Why do scientists care about worms?

Whether in the wild or in the lab, worms have an interesting story to tell. Sinhyu/iStock via Getty Images

Helen Robertson, University of Chicago

I traveled to a marine research station on a picturesque Swedish fjord many times over the four years I worked on my Ph.D. What brought me back again and again? Buried in the mud off the west coast of Sweden lives a small orangey brown worm, which, to the untrained eye, looks entirely insignificant.

blobby brownish worm
The author’s worm of choice, Xenoturbella. Fraser Simpson, CC BY-ND

The fact that I devoted so much study to this boring-looking worm was a source of great amusement to my friends. To them, and perhaps to most people, the word worm conjures up the idea of a fat pink earthworm. So why sift through tons of mud from a freezing Swedish fjord to find a handful of animals I could dig up in the garden?

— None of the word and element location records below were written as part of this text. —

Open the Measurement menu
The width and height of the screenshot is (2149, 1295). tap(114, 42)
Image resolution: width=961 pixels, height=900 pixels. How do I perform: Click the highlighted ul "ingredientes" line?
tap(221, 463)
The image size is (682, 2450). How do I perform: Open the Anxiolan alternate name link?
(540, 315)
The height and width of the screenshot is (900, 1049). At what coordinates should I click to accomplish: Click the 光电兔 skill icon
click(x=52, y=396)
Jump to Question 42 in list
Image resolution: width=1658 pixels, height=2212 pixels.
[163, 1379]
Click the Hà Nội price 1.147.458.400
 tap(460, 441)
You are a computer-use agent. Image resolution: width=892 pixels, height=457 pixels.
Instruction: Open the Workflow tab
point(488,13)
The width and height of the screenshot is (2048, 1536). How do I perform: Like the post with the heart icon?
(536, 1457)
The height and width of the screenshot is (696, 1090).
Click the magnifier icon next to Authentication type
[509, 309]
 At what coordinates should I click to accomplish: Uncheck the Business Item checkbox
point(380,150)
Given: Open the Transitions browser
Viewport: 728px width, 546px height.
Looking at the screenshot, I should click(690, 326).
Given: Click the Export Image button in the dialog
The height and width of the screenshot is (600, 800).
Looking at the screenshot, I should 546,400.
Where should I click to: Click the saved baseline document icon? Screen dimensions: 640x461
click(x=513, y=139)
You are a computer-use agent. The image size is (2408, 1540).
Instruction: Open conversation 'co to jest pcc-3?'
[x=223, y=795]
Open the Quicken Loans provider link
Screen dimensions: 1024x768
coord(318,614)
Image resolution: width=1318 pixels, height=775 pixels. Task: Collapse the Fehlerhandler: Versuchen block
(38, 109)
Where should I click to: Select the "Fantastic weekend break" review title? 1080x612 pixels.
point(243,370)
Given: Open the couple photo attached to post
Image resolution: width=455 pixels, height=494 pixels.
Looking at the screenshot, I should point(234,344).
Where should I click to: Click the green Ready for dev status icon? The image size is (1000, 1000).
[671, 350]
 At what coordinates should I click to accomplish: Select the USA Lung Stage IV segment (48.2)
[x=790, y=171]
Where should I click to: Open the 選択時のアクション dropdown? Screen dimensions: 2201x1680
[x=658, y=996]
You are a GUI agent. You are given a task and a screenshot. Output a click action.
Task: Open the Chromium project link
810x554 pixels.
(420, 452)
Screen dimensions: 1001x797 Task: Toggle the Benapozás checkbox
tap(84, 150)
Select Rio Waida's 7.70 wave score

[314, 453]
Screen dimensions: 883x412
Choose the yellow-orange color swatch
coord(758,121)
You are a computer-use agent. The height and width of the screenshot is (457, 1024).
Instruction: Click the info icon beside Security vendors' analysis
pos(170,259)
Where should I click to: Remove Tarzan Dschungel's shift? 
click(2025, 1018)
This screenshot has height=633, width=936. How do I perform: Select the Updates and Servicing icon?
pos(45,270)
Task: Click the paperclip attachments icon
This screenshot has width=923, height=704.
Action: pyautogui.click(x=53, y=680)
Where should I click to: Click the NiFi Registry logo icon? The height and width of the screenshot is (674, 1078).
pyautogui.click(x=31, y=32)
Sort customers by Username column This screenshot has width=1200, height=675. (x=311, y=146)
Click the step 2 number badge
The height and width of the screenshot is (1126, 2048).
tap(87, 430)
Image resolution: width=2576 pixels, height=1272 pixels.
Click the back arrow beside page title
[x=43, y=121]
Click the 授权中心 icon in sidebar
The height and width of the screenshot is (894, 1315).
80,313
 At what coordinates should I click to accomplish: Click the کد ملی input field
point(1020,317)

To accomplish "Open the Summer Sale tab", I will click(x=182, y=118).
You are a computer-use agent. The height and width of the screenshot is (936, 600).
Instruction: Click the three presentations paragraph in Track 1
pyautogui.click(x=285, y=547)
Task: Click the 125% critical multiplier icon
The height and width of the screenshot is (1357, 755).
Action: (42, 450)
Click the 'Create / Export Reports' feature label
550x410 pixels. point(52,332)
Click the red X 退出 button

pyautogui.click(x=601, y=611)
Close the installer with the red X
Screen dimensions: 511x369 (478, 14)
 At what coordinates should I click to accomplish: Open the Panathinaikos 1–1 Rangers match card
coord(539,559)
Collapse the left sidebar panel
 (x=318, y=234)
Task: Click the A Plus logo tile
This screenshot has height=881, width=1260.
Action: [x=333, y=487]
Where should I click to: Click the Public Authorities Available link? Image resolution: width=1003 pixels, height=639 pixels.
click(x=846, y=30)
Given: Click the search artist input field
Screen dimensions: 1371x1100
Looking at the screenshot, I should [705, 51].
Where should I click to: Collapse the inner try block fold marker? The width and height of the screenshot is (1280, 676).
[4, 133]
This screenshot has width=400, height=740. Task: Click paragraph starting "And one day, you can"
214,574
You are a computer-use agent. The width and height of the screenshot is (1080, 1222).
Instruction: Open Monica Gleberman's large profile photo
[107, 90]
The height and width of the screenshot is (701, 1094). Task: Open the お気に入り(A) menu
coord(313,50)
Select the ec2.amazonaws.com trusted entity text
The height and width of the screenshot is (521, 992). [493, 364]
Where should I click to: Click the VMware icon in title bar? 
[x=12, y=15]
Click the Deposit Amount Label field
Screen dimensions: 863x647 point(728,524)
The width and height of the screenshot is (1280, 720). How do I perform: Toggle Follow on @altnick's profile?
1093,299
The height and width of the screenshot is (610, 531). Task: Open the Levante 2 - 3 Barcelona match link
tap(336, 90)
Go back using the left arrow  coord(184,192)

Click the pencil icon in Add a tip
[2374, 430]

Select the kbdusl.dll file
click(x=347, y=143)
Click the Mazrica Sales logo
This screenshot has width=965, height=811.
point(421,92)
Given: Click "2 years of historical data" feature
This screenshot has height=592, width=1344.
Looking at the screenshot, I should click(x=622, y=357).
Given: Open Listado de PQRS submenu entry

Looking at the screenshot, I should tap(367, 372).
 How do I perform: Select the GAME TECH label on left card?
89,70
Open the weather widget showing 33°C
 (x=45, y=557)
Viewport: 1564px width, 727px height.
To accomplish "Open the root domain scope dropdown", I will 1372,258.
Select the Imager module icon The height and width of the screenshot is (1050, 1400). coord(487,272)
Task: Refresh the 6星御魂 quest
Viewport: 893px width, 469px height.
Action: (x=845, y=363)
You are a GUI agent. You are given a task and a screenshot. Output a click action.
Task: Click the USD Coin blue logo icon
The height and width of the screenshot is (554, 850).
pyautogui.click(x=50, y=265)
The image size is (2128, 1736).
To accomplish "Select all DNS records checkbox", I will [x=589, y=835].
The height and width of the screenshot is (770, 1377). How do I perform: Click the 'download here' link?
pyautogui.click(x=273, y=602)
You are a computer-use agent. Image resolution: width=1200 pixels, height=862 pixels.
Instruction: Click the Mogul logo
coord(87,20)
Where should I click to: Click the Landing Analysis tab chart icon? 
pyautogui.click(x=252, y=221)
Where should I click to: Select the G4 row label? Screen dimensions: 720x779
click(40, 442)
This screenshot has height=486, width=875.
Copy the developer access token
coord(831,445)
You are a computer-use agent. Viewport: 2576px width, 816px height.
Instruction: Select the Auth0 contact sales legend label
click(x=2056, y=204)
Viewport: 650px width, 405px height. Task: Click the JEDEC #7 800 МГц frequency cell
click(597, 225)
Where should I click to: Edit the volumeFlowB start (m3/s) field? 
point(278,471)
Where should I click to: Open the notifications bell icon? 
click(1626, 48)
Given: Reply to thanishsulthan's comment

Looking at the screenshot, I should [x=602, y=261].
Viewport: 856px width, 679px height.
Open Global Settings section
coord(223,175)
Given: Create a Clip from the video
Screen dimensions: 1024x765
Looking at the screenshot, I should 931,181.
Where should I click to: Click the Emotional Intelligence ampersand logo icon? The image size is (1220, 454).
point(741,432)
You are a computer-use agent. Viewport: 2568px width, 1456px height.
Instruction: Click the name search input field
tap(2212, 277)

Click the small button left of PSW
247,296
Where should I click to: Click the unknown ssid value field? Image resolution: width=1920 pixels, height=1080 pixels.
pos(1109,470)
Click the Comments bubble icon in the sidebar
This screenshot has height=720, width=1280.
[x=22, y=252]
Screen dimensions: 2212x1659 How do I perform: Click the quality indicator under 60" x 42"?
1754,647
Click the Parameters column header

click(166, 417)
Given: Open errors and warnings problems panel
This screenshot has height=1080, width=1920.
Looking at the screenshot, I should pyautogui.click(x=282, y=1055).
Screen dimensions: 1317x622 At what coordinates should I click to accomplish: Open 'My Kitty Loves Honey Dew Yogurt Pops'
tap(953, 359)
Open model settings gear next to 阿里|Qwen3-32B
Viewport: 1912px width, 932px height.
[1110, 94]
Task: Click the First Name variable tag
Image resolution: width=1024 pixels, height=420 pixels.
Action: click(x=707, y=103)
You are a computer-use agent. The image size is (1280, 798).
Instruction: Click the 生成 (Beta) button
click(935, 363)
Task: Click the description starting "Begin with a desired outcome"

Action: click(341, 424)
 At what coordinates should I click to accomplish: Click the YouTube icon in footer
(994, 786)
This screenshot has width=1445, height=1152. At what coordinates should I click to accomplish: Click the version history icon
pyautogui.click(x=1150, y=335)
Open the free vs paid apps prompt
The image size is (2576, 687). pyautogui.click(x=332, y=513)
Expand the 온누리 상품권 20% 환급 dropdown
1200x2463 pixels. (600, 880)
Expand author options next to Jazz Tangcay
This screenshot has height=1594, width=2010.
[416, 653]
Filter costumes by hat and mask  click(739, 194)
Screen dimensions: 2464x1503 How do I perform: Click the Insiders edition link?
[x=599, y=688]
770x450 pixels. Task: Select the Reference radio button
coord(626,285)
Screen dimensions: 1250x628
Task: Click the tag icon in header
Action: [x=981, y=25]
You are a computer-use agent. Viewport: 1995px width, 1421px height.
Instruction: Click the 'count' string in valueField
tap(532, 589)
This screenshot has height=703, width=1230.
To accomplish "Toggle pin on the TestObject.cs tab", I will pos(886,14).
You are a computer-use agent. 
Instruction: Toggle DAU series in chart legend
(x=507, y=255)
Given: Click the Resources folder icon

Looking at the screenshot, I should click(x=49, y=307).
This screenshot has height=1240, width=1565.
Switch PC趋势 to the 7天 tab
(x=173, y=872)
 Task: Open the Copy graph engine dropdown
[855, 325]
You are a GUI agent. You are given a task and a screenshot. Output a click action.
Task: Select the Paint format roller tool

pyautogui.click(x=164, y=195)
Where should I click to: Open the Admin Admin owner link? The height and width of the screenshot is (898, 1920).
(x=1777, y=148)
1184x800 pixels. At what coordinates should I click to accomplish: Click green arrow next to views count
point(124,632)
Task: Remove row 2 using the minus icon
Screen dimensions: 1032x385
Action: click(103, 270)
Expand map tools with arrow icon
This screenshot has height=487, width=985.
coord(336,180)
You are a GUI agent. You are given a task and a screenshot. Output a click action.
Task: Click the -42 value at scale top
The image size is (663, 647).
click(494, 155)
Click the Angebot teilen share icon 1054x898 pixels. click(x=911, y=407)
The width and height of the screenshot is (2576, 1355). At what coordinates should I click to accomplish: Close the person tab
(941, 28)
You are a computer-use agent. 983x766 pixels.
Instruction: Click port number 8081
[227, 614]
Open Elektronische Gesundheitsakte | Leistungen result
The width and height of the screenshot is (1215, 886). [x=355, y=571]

Broadly defined, a worm is any relatively small soft-bodied animal, but there’s an amazing amount of diversity in this group. These animals live across the globe, and some of them are remarkably resilient; they can be found in habitats ranging from deep-sea hydrothermal vents to lakes that are three times saltier than the sea. “Worm” is really a catchall term for a huge variety of animals with different characteristics that span the tree of life.

This diversity means that scientists from many different disciplines are interested in lots of different species of worms. For instance, my worm from the fjord, called Xenoturbella bocki, holds a pivotal position for understanding animal evolution.

At first glance you might think that people and all these worms have very little in common. But really, many worm species provide opportunities for scientists to perform basic research on cells and systems that can be translated into information about our biological origins, and even relevant applications for human development and health.

Regeneration

If your head is chopped off, you won’t grow a new one. But if you were a planarian flatworm, you wouldn’t just grow a new head – your head would also grow a new body. Cut one of these inconspicuous worms into hundreds of tiny pieces, and you’ll end up with hundreds of new animals. Planaria are truly the masters of regeneration. https://www.youtube.com/embed/vXN_5SPBPtM?wmode=transparent&start=0 Watch Planaria regenerate before your eyes.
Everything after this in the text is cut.